**GIVEN PASSAGE**.
****

Pete Spaulding is the coordinator for American River Trees, a community group that formed in 2023 when USACE, the state and the Sacramento Flood Control Agency planned to start work on the parkway.
“A lot of people think the project is all about strengthening the levees, and that’s not really the case,” Spaulding said. “It’s more about protecting the natural riverbank from erosion.”
Spaulding said the groups filed the lawsuit in summer 2025 after the project was approved under the National Environmental Policy Act (NEPA), and by the Central Valley Flood Protection Board under the California Environmental Quality Act.
“We got into September and there was still no word back from the Corp,” Spaulding said. “Finally around September, we heard that they were going to let contracts for the vegetation clearing, and at that point, we requested an injunction.”
The injunction would prevent any ground-disturbing activity until the lawsuit was addressed. Spaulding said the judge granted the injunction because the Corps didn’t answer questions about examining alternatives.
“We have the federal lawsuit against the Army Corp of Engineers and the National Parks Service for violations of NEPA and the federal Wild and Scenic River Act,” Spaulding said. “And we have a separate lawsuit in state court against the Central Valley Flood Protection Board for violations of the California Wild and Scenic River Act.”
Spaulding said the judge will consider this and make a ruling after June 10, 2026.
Michelle Stevens is a professor in the environmental studies department at Sac State. While noting how dangerous the Sac State area of the parkway is because of the bend, Stevens said the USACE should look into natural solutions, including planting native vegetation such as white root, creeping wildrye and mugwort.
“They don’t understand that vegetation holds the bank and also helps prevent floods. They’re very quick to do these highly engineered, old school concrete, riprap, boundaries, and in that, we lose our important riparian habitat and we have so little left,” Stevens said.
Stevens said the parkway supports a range of species, including the western pond turtle, whose nesting habitat would be disturbed by the project. Visitors to the parkway may also see salmonids, white and green sturgeon, steelhead, bald eagles, peregrine falcon, and hawks, she said.
“We don’t want to fight with the Corp, we don’t want to fight with the Central Valley Flood Protection Board,” Berry said. “We just want to make sure they do the best they possibly can for flood protection and environmental protection. And we think they can.”

****

**DATASET EXTRACT**.
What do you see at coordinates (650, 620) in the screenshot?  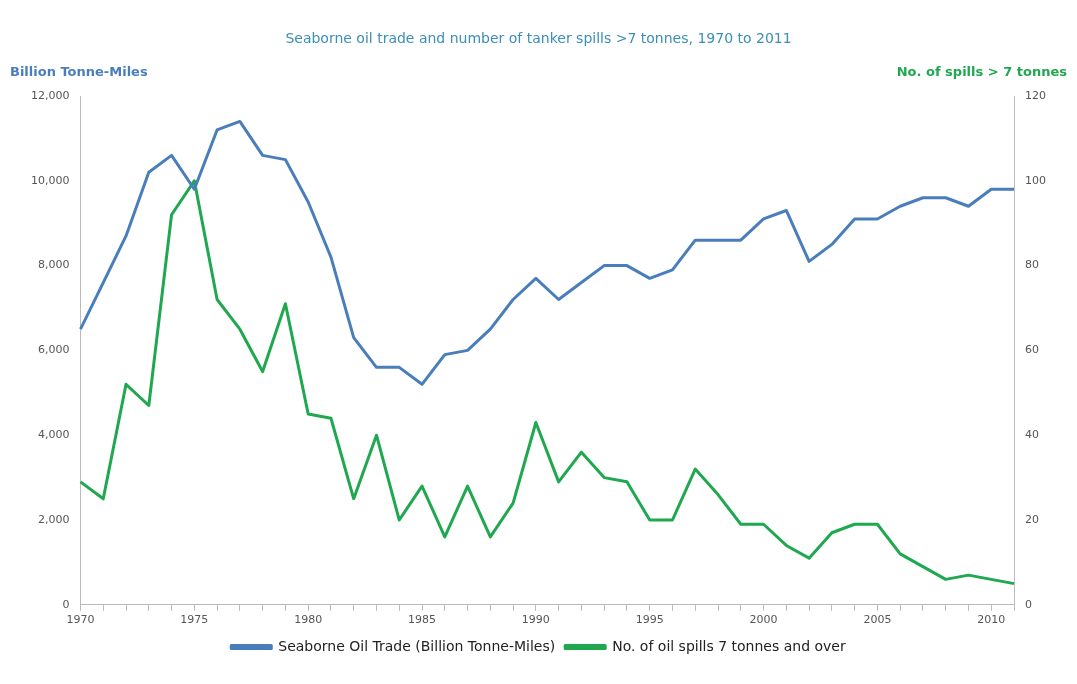 I see `x-tick-label: 1995` at bounding box center [650, 620].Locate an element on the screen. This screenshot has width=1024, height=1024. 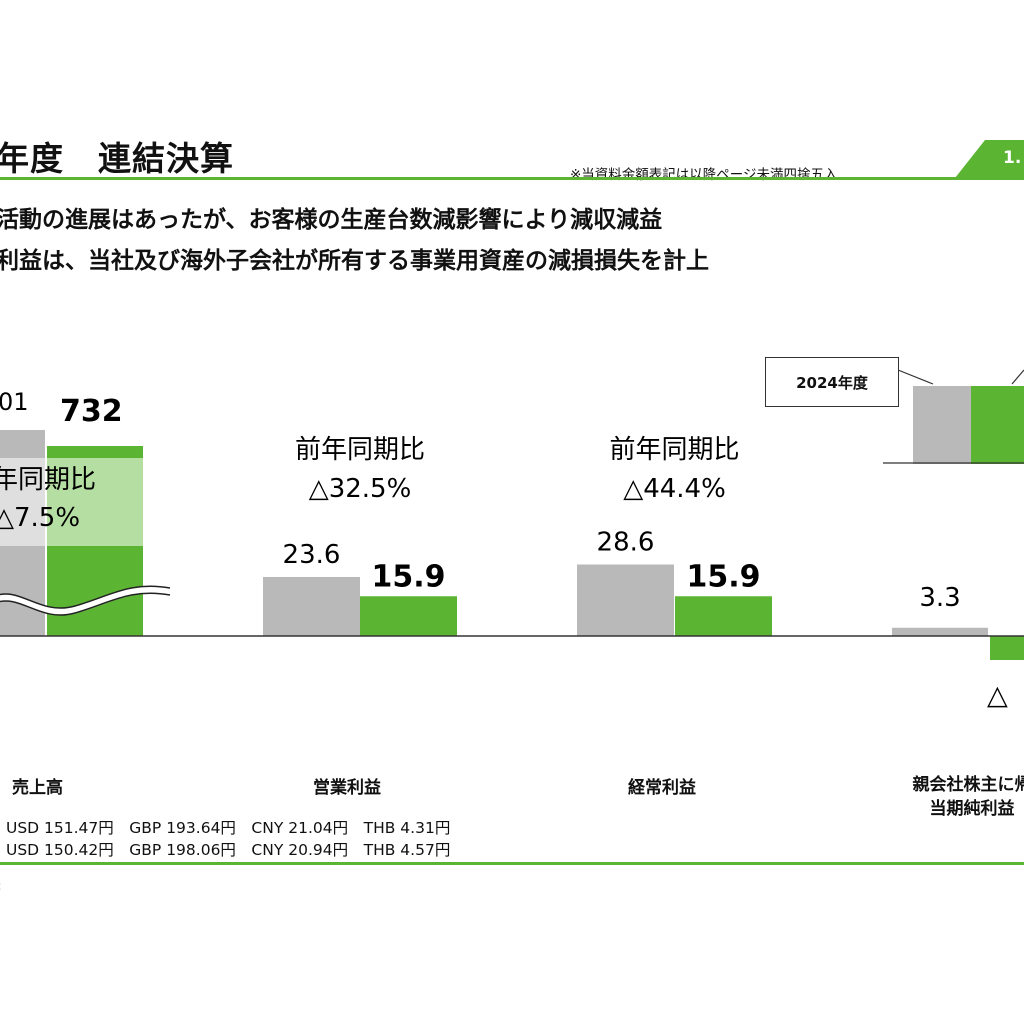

****

**TASK 1**. According to the American River Parkway passage, why did the judge grant the injunction?
**TASK 2**. Summarize the American River Parkway passage in two sentences.

**RESULT 1**. The judge granted it because the Corps did not answer questions about examining alternatives.

**RESULT 2**. Groups including American River Trees have filed federal and state lawsuits over a parkway project that aims mainly to protect the natural riverbank from erosion, and a judge granted an injunction that blocks ground-disturbing work until the lawsuit is addressed. Sac State professor Michelle Stevens argues that the USACE should pursue natural solutions such as planting native vegetation, warning that engineered barriers destroy riparian habitat and that the project would disturb the western pond turtle's nesting habitat.